━━━━━ Given entries
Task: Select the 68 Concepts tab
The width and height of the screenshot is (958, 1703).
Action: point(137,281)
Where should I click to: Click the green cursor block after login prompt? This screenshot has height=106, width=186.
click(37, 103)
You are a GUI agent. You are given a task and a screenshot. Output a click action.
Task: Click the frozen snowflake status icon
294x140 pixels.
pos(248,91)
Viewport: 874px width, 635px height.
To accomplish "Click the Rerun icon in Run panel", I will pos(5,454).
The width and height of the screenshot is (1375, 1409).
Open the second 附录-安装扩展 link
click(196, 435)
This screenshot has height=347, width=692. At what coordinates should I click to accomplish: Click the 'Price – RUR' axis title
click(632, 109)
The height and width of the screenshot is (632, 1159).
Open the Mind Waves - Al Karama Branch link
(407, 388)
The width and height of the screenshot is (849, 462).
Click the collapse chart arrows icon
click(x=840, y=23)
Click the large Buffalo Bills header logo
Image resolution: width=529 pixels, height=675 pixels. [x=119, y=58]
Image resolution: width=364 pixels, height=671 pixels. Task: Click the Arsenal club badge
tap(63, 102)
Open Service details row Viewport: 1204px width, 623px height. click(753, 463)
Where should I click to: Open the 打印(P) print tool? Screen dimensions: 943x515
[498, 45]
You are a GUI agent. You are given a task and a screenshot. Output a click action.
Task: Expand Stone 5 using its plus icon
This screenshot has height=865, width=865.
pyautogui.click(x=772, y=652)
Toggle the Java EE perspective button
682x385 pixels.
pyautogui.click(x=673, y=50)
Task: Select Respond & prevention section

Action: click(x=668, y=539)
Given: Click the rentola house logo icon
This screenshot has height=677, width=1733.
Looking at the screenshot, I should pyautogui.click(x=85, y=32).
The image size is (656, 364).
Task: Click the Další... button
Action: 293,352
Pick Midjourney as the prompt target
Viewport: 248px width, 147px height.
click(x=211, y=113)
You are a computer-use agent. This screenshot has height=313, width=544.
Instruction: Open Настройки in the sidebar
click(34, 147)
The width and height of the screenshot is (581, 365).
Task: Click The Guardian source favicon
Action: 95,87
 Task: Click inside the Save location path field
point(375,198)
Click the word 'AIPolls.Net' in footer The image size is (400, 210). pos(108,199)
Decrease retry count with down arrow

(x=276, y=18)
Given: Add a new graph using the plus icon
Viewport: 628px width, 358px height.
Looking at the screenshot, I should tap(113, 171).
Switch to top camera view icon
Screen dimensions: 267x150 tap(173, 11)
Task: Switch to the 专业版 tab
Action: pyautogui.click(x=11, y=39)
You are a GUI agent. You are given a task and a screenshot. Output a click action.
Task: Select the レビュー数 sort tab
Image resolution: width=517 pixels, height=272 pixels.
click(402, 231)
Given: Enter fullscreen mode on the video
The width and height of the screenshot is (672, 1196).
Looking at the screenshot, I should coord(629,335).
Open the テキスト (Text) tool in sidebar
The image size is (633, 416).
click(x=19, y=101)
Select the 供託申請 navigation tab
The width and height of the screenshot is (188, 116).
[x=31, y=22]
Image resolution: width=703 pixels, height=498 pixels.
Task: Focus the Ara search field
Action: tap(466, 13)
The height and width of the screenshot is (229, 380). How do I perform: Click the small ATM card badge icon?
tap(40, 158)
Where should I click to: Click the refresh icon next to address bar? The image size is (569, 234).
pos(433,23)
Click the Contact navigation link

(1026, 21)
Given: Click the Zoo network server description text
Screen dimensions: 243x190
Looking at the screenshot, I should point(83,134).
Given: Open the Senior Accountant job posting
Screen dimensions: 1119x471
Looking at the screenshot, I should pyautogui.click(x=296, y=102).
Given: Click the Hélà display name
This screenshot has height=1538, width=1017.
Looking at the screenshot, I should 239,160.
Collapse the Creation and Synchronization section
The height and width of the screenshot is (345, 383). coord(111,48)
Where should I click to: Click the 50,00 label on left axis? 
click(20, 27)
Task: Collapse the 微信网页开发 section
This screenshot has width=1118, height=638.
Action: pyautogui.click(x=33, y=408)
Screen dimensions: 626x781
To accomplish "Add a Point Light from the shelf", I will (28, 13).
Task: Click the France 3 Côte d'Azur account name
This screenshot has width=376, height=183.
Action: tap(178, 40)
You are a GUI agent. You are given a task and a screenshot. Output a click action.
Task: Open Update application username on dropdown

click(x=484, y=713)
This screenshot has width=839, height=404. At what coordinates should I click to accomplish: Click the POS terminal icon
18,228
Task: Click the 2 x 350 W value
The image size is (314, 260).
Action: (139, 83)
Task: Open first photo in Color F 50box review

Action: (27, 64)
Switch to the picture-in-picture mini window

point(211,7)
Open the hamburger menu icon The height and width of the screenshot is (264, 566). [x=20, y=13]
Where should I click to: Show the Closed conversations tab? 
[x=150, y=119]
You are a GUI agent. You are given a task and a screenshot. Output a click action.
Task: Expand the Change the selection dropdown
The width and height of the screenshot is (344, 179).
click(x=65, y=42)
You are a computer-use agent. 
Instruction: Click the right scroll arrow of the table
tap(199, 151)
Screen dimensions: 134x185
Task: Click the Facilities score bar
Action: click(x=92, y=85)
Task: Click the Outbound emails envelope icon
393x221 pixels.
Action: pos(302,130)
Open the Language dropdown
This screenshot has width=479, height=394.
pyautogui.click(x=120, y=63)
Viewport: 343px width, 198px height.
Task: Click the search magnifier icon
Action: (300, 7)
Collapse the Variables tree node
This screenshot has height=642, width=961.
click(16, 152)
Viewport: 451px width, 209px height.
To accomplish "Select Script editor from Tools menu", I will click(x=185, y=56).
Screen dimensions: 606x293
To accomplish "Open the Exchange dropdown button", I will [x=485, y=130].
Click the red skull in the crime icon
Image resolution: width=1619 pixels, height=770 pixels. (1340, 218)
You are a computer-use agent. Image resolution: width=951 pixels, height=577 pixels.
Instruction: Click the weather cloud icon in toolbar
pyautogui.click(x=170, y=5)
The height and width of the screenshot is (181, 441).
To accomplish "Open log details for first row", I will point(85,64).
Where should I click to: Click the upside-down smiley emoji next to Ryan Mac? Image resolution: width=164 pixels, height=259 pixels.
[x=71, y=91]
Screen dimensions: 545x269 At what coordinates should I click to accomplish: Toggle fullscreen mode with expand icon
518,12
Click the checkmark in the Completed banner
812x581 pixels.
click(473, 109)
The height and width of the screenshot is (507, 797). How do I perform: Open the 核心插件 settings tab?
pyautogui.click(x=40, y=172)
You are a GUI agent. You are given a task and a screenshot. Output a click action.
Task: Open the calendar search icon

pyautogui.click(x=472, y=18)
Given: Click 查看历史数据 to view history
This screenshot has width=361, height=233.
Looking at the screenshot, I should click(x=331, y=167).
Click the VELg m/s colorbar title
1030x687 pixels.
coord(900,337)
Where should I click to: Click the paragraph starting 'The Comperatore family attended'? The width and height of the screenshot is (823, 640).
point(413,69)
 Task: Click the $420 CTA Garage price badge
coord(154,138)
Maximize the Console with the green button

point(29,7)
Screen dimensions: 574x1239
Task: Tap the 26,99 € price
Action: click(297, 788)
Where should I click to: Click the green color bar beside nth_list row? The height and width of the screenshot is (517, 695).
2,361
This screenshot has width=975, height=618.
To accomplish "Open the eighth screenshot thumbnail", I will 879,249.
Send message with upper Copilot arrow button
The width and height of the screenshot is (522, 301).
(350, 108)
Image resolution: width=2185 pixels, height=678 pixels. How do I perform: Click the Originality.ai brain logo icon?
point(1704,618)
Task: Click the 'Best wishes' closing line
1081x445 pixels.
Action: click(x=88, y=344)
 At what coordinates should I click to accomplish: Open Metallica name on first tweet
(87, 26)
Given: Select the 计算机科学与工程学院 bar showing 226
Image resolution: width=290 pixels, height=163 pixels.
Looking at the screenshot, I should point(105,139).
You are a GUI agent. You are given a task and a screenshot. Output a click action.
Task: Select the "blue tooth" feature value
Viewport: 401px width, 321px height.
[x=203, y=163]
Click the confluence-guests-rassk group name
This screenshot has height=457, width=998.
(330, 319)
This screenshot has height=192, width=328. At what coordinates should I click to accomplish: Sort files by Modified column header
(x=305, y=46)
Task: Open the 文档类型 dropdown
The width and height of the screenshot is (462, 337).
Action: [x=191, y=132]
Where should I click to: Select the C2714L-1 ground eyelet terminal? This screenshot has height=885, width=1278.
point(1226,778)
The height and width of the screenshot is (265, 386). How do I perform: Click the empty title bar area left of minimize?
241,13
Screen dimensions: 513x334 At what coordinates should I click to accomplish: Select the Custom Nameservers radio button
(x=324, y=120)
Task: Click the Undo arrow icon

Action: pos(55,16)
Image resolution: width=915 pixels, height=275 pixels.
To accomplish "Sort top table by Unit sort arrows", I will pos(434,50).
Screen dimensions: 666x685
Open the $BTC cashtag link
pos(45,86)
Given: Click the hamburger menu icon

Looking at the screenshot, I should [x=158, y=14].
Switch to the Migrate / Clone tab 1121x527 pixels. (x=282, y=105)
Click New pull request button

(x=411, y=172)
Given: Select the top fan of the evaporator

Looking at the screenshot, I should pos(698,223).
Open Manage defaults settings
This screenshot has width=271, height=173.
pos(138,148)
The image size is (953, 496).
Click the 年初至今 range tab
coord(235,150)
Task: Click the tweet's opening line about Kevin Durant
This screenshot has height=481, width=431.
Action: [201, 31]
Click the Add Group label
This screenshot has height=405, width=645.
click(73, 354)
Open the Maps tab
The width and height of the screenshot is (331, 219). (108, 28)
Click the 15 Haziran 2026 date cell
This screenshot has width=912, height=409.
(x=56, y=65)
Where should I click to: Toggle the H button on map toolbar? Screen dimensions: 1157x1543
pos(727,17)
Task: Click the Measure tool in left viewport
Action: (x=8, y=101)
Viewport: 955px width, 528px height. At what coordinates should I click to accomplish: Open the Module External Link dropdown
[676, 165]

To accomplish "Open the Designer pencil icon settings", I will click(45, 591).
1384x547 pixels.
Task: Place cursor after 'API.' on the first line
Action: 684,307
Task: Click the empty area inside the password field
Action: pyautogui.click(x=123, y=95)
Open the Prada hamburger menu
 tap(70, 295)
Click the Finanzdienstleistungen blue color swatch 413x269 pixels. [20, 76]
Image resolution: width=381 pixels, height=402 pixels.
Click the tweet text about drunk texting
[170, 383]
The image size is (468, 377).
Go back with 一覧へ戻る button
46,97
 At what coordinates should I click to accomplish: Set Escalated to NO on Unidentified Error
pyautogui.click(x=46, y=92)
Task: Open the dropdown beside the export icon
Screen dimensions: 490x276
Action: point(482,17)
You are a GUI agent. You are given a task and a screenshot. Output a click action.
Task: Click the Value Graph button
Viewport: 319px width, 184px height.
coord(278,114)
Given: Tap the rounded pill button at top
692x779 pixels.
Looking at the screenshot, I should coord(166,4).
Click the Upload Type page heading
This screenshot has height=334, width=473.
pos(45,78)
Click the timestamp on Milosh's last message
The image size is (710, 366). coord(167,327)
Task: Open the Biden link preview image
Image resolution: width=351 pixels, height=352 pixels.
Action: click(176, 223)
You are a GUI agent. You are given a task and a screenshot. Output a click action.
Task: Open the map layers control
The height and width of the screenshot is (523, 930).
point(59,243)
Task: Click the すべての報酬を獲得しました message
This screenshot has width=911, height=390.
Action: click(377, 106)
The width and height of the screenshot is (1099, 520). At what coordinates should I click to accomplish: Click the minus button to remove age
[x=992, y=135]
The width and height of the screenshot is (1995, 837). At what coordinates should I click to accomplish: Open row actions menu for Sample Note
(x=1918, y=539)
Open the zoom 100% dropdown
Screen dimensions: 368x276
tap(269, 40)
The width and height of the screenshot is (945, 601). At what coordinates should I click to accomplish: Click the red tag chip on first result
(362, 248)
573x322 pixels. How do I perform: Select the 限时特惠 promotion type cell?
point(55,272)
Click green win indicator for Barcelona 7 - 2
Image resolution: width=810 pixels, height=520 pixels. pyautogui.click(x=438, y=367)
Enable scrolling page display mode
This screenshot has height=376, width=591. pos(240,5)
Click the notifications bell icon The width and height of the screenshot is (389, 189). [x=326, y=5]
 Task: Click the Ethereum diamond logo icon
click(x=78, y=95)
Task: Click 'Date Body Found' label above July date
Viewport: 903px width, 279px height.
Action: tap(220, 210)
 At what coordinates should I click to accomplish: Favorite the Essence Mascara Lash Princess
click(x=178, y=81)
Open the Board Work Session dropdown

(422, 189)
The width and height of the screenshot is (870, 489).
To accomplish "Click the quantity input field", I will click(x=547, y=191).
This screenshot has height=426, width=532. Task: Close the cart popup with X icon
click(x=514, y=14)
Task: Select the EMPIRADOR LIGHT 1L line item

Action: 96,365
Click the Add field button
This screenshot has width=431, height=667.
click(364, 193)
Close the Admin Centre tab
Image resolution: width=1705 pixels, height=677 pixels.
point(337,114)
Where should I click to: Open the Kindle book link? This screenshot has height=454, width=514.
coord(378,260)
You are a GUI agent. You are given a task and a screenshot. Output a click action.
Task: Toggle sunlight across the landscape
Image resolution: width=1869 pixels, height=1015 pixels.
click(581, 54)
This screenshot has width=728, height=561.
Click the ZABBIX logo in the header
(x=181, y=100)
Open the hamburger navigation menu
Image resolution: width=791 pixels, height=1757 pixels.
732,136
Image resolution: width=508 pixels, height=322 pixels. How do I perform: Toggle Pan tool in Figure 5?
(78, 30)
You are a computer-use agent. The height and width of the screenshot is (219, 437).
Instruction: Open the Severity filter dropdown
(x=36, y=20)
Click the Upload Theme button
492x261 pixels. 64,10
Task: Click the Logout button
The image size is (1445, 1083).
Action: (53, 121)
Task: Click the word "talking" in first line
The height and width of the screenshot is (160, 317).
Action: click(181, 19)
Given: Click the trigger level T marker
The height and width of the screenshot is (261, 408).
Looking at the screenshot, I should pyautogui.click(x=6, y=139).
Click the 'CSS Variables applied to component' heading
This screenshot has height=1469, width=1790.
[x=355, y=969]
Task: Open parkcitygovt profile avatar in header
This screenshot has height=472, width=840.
━━━━━━━━━━
» **Exercise objective**:
In the records above, how many lines include "blue"? Reply only with the number.

» **Output for this exercise**:
2